Il est constant qu'à la date de présentation de la lettre recommandée notifiant le licenciement, M. [Y] avait au moins deux ans d'ancienneté dans une entreprise de 11 salariés et plus ; il y a donc lieu à l'application de l'article L. 1235-3 du code du travail dont il ressort que le juge octroie une indemnité au salarié qui ne peut être inférieure aux salaires des six derniers mois.

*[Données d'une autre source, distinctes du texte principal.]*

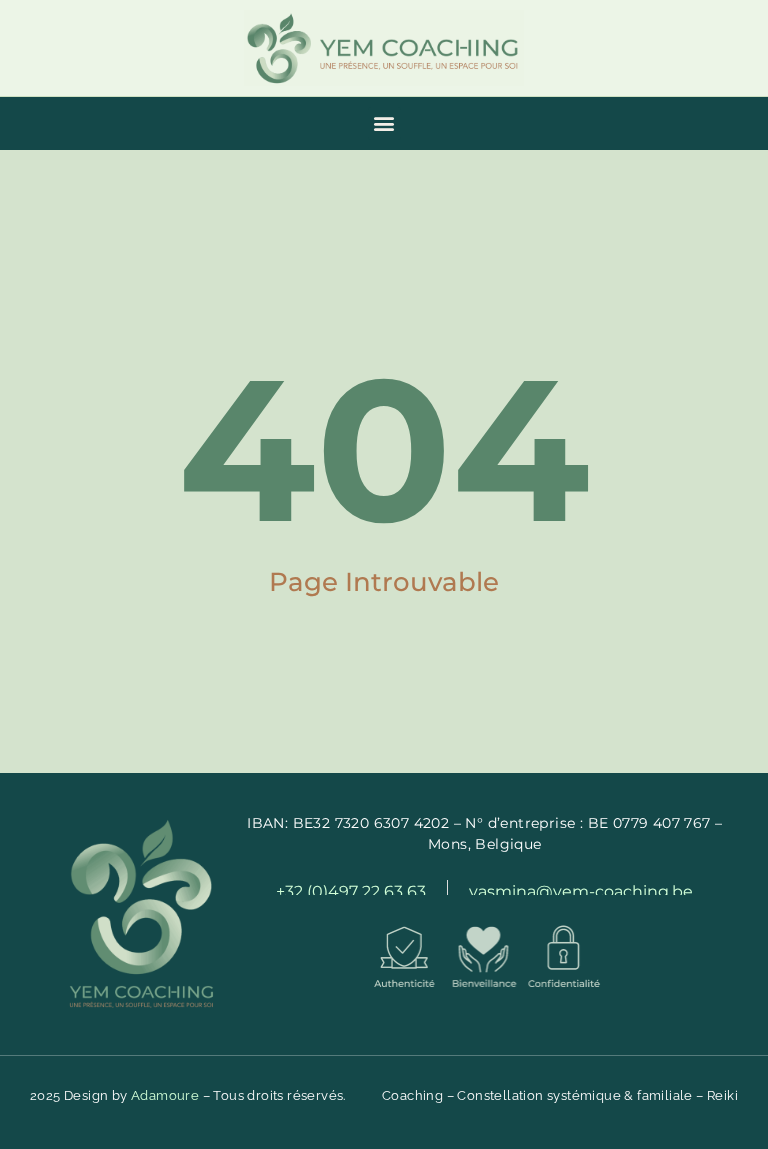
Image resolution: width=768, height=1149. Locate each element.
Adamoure (165, 1095)
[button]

Compte tenu notamment de l'effectif de l'entreprise, des circonstances de la rupture, du montant de la rémunération de M. [Y], de son âge, de son ancienneté, de sa capacité à trouver un nouvel emploi eu égard à sa formation et à son expérience professionnelle et des conséquences du licenciement à son égard, tels qu'ils résultent des pièces et des explications fournies, la cour retient que l'indemnité à même de réparer intégralement le préjudice de M. [Y] doit être évaluée à la somme de 20 000 €.

Et c'est en vain que la société Emballages Diffusion soutient que c'est l'article L1235-2 dans sa version en vigueur en mai 2016 qui devait trouver à s'appliquer, limitant les dommages et intérêts à 1 mois de salaire ; en effet l'article L1235-2 dans sa version en vigueur en mai 2016 ne sanctionne ainsi que la violation de la procédure de licenciement et non l'insuffisance de motivation comme la société Emballages Diffusion le soutient en invoquant, comme étant celle de 2016, la nouvelle rédaction de l'article résultant de l'ordonnance n° 2017-1718 du 20 décembre 2017 ; en outre la cour a retenu plus haut que le licenciement de M. [Y] est sans cause réelle et sérieuse du fait du manquement de l'employeur à son obligation de reclassement : il ne s'agit pas d'une insuffisance de motivation.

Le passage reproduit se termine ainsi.